Next, we need to identify the customer. We don’t necessarily need technology to do this. As we build personas we have to zero in. It’s not enough to target marketers. We need to break down all the various roles within marketing: CMOs, demand gen managers, and so many more. As we look at their challenges, don’t forget the personal challenges. That may mean that this person wants to be home by six o’clock more often to have dinner with the family. The other key thing we often forget to find out is where these people get their information and with what kinds of content do they engage.

After creating the personas, we need to identify the total addressable market: those who are not a good fit, those who are a good fit, and those who are already engaged with you.

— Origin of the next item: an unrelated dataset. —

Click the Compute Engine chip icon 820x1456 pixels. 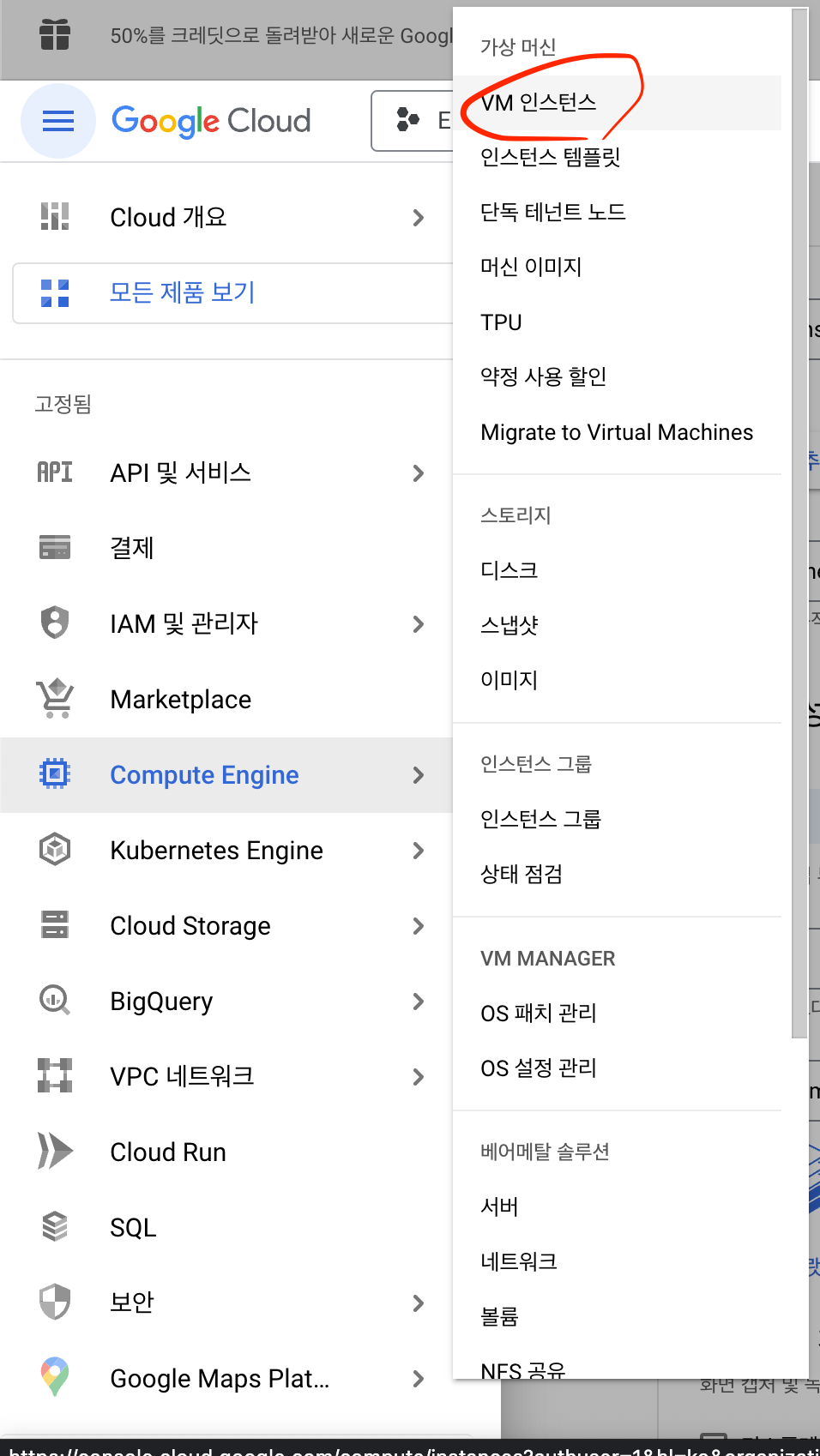coord(55,773)
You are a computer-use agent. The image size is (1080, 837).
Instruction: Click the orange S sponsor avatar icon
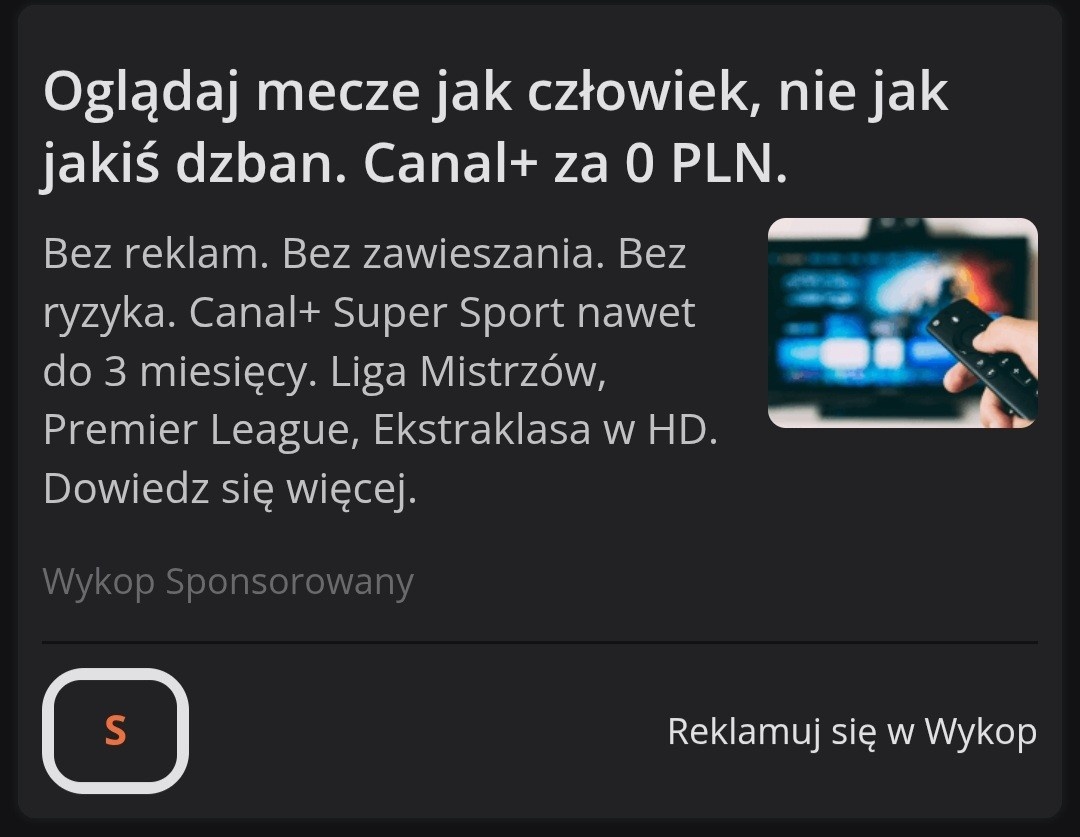click(116, 730)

In the next step, we define the customer journey. Marcoux outlined the journey that was defined at Microsoft, which is similar to many of the other frameworks out there:

  • Open to possibility
  • Decision to change
  • Evaluating
  • Shopping
  • Experiencing

One interesting note is that “experiencing” addresses what your peer group and your community would say about your decision. You want to do what your peers or community will approve. You don’t want to be seen as making a bad decision.

Some recommendations about content itself included creating what Microsoft calls a “big rock” piece — a long-form asset from which many other assets can be derived. Another concept is earthquakes — a big epicenter piece of content that is followed by aftershocks like a nurture stream. Other important ideas included using real-time personalization and going beyond a linear nurture stream.

So what were Marcoux’s key takeaways?

  • Go through the customer journey.
  • List out key personas your company targets.
  • Map out existing touch points and content.
  • Call out gaps in content and journey.

Marcoux said it’s important to remember that the best last experience the customer has becomes the expectation from there on out.

And, most important, in Marcoux’s words: “Be fearlessly authentic in content.” Know your brand’s purpose and how it affects people, and convey that message in your content. Deliver to your buyers an experience focused on their lives and how you touch them.